The state supreme court ordered the legislature to pass a funding plan for education, and said it could do so with a simple majority, even if new taxes were included.
That decision sparked a new legal battle, as tax increases in Nevada typically require a two-thirds vote. Lawmakers appealed to a federal court in Nevada, which granted a temporary delay of the budget vote. But the legislators later lost when the court ruled that it lacked jurisdiction over the state supreme court.
Finally, on July 22, the legislature passed a tax increase and $1.65 billion for K-12 education, a slight increase over last year’s amount. Though relieved, some school district officials noted that they delayed hiring and other spending pending a budget deal.
Next door, California just last week wrapped up a budget that closed most of the state’s record $38 billion deficit after a 29-hour continuous session and weeks of partisan bickering.
The $100 billion spending plan, which relies heavily on borrowing, includes fee increases at the University of California and community colleges, but fully funds K-12 education at levels required by Proposition 98, a voter-approved measure that, with some exceptions, entitles the state’s schools to the amount allocated the previous year. According to observers in California and local news reports late last week, Gov. Gray Davis, a Democrat, was expected to sign the budget over the weekend. The budget deal took on added significance because of an upcoming recall election on the governor. (“Calif. School Groups Denounce Davis Recall Election,” this issue.)
Lean Times
Belt-tightening has hit states that have not seen budget cuts to elementary and secondary education in several years.
In Massachusetts, for example, a slumping economy and a 20 percent reduction in state aid to cities and towns, part of which goes to local schools, has led to teacher layoffs and other program reductions. School administrators in the 62,800-student Boston school system, the state’s largest district, have been forced to lay off more than 800 teachers in the largest downsizing of staff in 20 years.
State funding to help provide tutors and other remedial services for students struggling to pass the Massachusetts Comprehensive Assessment System exam required of all students for graduation has also shrunk.

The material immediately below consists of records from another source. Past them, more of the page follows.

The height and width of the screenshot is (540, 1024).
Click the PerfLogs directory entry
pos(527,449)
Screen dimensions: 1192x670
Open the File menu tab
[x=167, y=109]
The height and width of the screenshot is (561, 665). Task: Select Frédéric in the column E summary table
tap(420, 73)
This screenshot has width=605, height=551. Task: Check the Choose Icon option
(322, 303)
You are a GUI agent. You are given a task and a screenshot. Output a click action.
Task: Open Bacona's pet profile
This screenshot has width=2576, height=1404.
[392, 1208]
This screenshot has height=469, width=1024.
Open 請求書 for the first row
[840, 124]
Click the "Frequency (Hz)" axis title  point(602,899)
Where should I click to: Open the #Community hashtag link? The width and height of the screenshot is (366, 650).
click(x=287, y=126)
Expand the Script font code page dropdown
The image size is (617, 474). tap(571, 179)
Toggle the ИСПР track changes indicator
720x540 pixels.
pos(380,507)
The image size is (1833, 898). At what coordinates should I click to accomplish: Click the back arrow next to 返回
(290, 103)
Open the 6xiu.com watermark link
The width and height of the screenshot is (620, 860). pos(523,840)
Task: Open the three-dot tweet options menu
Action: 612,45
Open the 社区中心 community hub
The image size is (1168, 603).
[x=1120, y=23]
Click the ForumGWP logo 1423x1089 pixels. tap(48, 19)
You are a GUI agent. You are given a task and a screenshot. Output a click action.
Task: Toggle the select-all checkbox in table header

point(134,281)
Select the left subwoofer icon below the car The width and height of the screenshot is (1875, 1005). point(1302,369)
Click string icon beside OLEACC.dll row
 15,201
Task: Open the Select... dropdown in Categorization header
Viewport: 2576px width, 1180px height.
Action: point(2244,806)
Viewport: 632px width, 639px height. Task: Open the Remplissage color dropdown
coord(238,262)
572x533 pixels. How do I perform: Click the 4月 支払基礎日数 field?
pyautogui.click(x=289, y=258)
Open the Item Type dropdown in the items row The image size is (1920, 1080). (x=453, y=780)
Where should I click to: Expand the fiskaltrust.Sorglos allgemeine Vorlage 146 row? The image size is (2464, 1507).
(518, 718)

“As frustrated as we are and as angry as we are, you want to kick the nearest shin or slap the nearest wrist, but the only wrist we have to slap is the invisible hand of the economy,” said Glenn Koocher, the executive director of the Massachusetts Association of School Committees.
In Oregon, meanwhile, budget problems were so bad that nearly 100 of the state’s districts cut days from the last school year to save money. As of press time last week, Oregon had still not completed a state budget. Lawmakers last week passed a bill to keep the government functioning until Aug. 31.
Some lawmakers kept things from going from bad to worse.
In New York, Gov. George E. Pataki, a Republican, had proposed $1.2 billion in education cuts, including state aid for prekindergarten programs. (“N.Y. Governor Proposes Deep Cut in School Aid to Fill Big Budget Gap,” Feb. 5, 2003.)
Legislators fought back.
They restored a record amount of school aid—$997 million—to the governor’s budget and saved pre-K funding. “The legislature was genuinely heroic, but a cut is still a cut,” said Robert Lowry, the associate director of the New York State Council of School Superintendents, referring to the 1 percent spending reduction from last year’s level in the K-12 budget.
For many state legislators and school administrators, bare- bones budgets mean stretching their resources thin as more rigorous requirements from the federal “No Child Left Behind” Act of 2001 kick in.
During the annual meeting of the National Conference of State Legislatures in San Francisco last month, Sen. Thomas P. Gaffey, the Democratic chairman of Connecticut’s joint education committee, summed up the challenges, at least as he sees them.
“This so-called landmark legislation has land-mine costs, and these costs will undoubtedly explode,” he said. “This couldn’t happen at a worse time.”